Other observation I noticed, the gate is now gone over near the parking structure that blocked the walk between the building and the pool.  You can't even tell where it had been.   That area is now completely open and has removed one layer of security after hours to that part of the property.  Now I've always thought that it also provided a trap for those coming out of the parking structure trying to get back to the property when the key wasn't handy or if the reader didn't work, and frankly that gate was always loud closing so there are upsides to that being gone.    

(Oooppsss 35 minutes).   Time to go.


----------



## ricoba (Apr 9, 2011)

UW, even though I don't post here too much anymore, when we did own HGVC it was Karen Street and we always liked it.  

But having said that, when I was an owner, I always put in a call to a resort manager (at whatever HGVC) I was staying in if I had a complaint.  When I did I always got an excellent answer and a satisfactory resolution.  I also called when I received excellent customer service to let the manager know which employee did go above and beyond the expected.

Given entries -
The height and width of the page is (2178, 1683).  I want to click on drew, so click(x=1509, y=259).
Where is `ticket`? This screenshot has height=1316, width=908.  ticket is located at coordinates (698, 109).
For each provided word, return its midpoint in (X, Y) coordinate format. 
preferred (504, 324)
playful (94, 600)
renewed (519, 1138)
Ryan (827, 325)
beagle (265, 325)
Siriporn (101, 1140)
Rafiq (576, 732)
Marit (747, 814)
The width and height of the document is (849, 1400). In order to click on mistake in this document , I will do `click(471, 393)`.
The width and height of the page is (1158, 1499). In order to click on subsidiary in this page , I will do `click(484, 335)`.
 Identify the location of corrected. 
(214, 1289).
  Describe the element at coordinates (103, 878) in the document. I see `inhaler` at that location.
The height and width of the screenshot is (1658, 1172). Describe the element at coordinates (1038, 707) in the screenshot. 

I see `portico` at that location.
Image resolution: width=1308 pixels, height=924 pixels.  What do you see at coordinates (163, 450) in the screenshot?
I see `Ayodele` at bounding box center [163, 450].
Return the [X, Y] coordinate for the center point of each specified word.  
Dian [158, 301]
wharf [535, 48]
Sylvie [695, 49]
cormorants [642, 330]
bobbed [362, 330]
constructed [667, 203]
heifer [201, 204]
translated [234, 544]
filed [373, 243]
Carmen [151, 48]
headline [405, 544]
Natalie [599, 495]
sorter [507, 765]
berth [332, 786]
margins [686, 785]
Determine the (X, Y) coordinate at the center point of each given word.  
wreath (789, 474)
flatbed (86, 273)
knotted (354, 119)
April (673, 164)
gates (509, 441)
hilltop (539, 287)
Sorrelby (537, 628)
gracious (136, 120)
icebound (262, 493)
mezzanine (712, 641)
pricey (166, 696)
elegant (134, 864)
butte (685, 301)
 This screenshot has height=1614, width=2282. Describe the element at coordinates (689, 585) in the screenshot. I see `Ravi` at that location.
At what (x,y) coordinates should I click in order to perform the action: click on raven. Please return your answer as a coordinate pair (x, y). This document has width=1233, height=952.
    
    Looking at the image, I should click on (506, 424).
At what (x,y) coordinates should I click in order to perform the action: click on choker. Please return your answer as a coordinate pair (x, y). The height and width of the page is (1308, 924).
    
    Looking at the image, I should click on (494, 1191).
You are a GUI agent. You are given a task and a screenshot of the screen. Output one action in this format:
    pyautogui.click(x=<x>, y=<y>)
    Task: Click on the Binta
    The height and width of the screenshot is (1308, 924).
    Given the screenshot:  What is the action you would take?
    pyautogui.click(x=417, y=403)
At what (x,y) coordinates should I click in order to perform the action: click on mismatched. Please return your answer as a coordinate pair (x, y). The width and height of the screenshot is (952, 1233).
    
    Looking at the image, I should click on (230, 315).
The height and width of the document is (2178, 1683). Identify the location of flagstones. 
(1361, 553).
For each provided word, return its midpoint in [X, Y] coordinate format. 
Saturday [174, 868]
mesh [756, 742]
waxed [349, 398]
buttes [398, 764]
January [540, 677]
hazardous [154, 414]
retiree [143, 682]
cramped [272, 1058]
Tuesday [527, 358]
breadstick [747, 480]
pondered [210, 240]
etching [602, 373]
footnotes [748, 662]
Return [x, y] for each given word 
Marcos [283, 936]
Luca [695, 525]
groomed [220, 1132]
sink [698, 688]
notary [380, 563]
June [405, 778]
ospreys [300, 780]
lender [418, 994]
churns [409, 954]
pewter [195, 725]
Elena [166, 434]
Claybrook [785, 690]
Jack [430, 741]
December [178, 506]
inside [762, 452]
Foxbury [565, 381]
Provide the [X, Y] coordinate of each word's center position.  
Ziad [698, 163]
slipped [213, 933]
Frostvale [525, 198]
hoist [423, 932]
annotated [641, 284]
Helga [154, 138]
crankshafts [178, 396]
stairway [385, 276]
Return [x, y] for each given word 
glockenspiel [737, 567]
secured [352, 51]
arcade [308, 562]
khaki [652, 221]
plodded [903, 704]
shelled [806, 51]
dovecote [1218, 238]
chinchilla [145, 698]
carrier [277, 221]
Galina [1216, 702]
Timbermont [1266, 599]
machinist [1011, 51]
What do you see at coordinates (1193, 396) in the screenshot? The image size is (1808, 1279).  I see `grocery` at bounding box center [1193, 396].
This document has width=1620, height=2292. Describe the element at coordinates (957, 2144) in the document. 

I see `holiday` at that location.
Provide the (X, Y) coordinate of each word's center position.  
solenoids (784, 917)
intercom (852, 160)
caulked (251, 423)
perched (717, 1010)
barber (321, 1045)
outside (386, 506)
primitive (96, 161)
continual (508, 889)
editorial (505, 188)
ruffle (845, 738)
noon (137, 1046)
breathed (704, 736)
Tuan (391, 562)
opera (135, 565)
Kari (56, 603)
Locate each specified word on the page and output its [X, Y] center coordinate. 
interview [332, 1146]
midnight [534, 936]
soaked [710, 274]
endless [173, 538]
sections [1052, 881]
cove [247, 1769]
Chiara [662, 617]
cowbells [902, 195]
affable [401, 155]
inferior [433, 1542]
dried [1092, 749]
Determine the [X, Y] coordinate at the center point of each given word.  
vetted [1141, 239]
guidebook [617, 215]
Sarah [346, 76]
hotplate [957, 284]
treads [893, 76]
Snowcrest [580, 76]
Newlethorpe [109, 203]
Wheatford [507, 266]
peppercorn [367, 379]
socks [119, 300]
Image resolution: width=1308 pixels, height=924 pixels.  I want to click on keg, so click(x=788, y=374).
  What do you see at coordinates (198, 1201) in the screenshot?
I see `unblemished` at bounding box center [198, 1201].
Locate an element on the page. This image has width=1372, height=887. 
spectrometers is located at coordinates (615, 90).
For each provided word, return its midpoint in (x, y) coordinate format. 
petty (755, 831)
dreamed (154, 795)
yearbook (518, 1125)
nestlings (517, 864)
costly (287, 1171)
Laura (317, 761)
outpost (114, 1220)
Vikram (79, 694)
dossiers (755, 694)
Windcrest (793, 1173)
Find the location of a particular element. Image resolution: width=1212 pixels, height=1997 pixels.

Goals -
a) Return, word for word, the part of the resort forum excerpt that opens with the words containing "(Oooppsss 35 minutes)." and closes with "beyond the expected.".
b) Answer these questions about the resort forum excerpt, one per line:
(i) Near what structure was the removed gate located?
(ii) What did the gate always do that the first poster calls loud?
(iii) Whom did ricoba call when having a complaint at a resort?
c) Continue the resort forum excerpt from the point where it stops.
The records are not required for any of this work.

Results in order -
a)
(Oooppsss 35 minutes).   Time to go.


----------



## ricoba (Apr 9, 2011)

UW, even though I don't post here too much anymore, when we did own HGVC it was Karen Street and we always liked it.  

But having said that, when I was an owner, I always put in a call to a resort manager (at whatever HGVC) I was staying in if I had a complaint.  When I did I always got an excellent answer and a satisfactory resolution.  I also called when I received excellent customer service to let the manager know which employee did go above and beyond the expected.

b)
(i) The parking structure.
(ii) It was always loud when closing.
(iii) A resort manager.

c)
I always found the managers of each resort I called very receptive to hear from the customer.  So I wouldn't hesitate to call.

BTW, I kind of miss not posting here too much anymore!


----------



## PigsDad (Apr 9, 2011)

ricoba said:


> BTW, I kind of miss not posting here too much anymore!


We miss your posts, too!

Kurt


----------



## ricoba (Apr 9, 2011)

PigsDad said:


> We miss your posts, too!
> 
> Kurt



Thank you. 

I guess I should post more often over here, since I do have a lot of past HGVC knowledge (I think we owned for just about 5+ years and had some great trips).

I just don't want to confuse anyone regarding any new issues, since I am not up on the latest and greatest.

I also guess that I have a bit of timeshare envy and feel sad that I am not part of this HGVC thread/board anymore.


----------



## nonutrix (Apr 10, 2011)

ricoba said:


> Thank you.
> 
> I guess I should post more often over here, since I do have a lot of past HGVC knowledge (I think we owned for just about 5+ years and had some great trips).
> 
> ...



We miss you!  Maybe you should buy another HGVC, so you'll have a reason to be back. 

nonutrix


----------



## Talent312 (Apr 10, 2011)

nonutrix said:


> We miss you!  Maybe you should buy another HGVC, so you'll have a reason to be back.



OR just say you did, and no one will know any diff'rent.
_After all, behind this persona, I'm really Barbara Bush._


----------



## tahoeJoe (Apr 10, 2011)

*Pursue it*



UWSurfer said:


> Do I drop it or pursue it to help keep the quality experience high?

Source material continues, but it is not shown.